Update the records below by replacing "screenshot" with "screen capture" everywhere it appears, keeping everything else unchanged, and leave the pictures out of your answer.

Word and item position data:
--------------------------------------------------

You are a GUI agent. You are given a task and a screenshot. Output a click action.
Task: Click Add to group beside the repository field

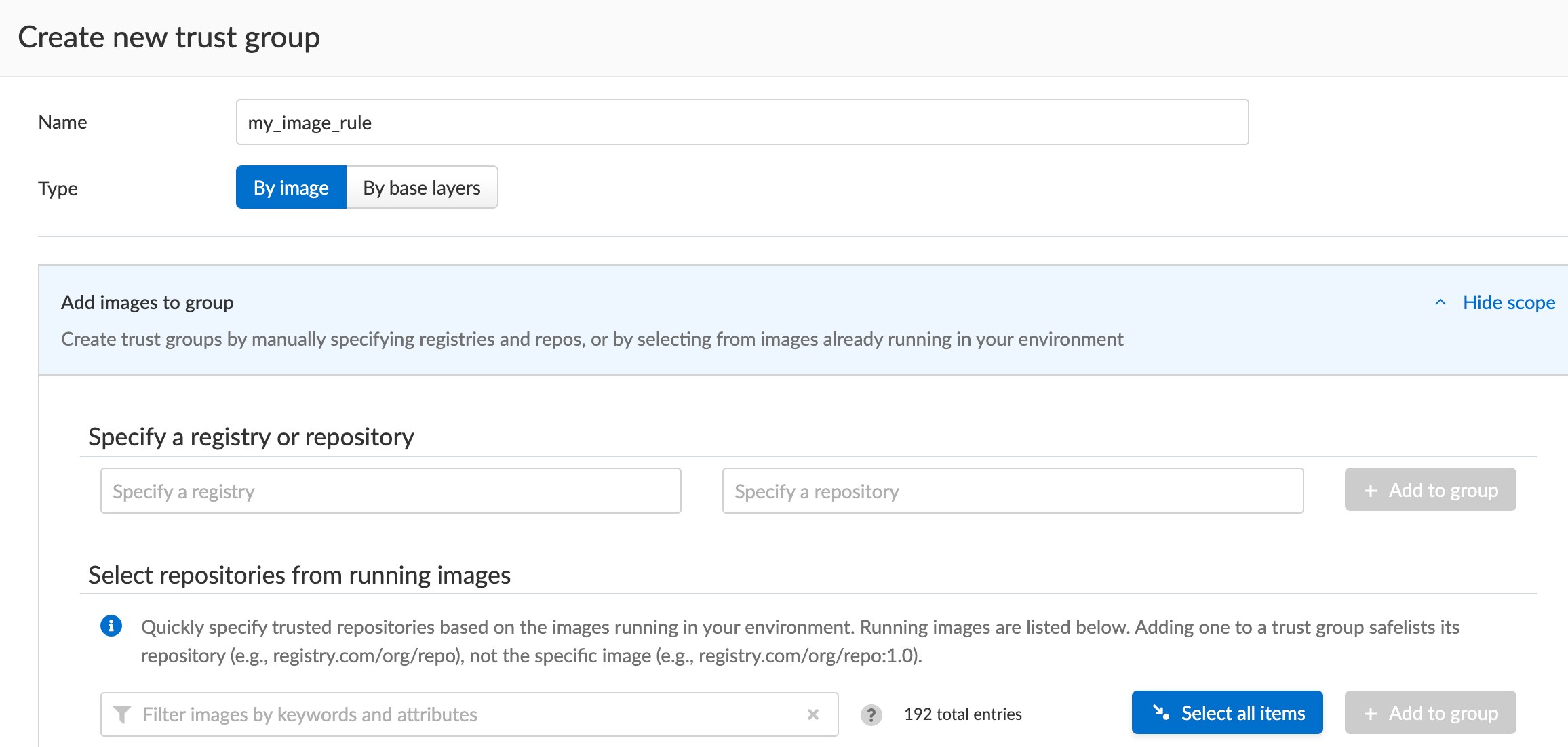(1430, 489)
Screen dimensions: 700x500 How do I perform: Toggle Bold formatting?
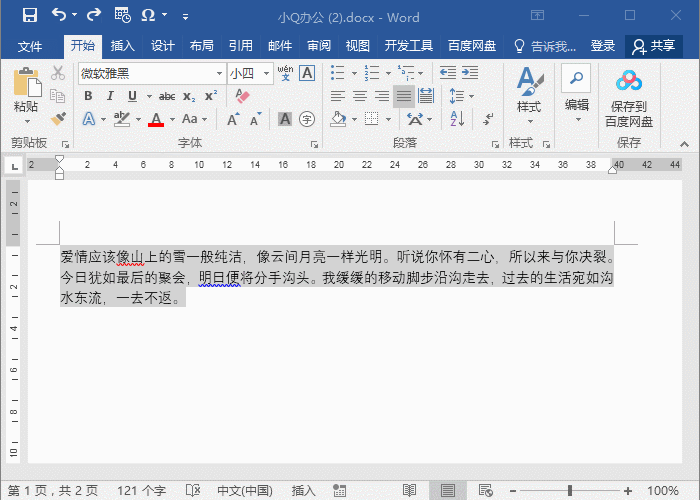point(88,96)
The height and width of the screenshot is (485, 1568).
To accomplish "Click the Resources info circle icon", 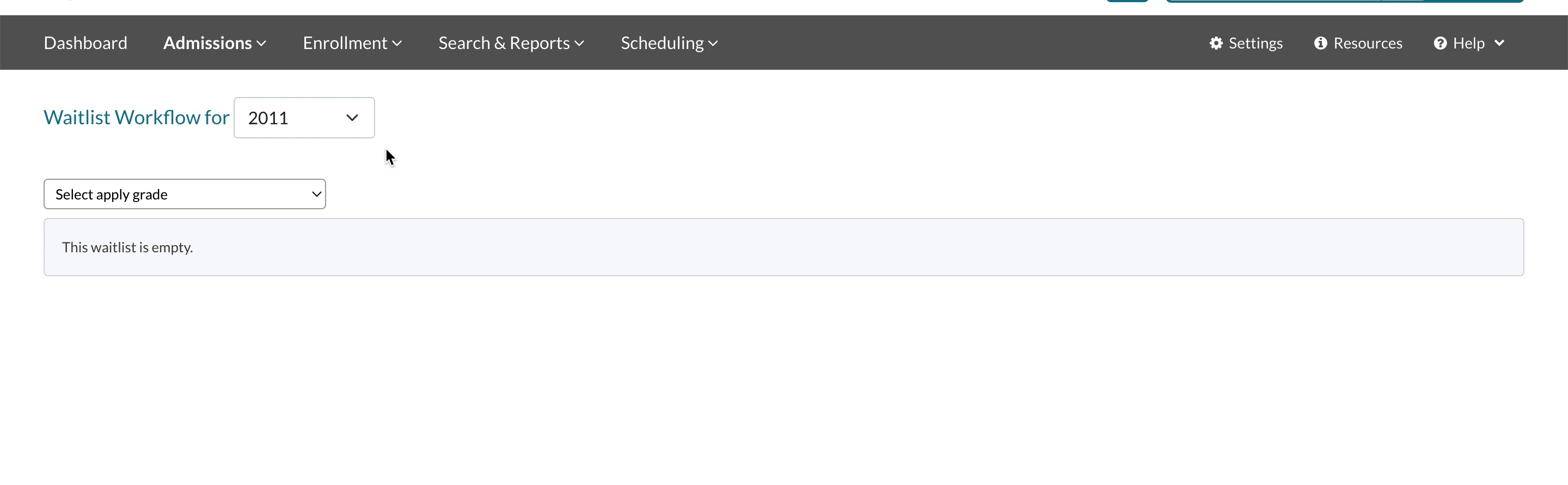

--------------------------------------------------

**Task output:**
You are a GUI agent. You are given a task and a screen capture. Output a click action.
Task: Click Add to group beside the repository field

(1430, 489)
Screen dimensions: 700x500 How do I perform: Toggle Bold formatting?
point(88,96)
The height and width of the screen capture is (485, 1568).
To accomplish "Click the Resources info circle icon", 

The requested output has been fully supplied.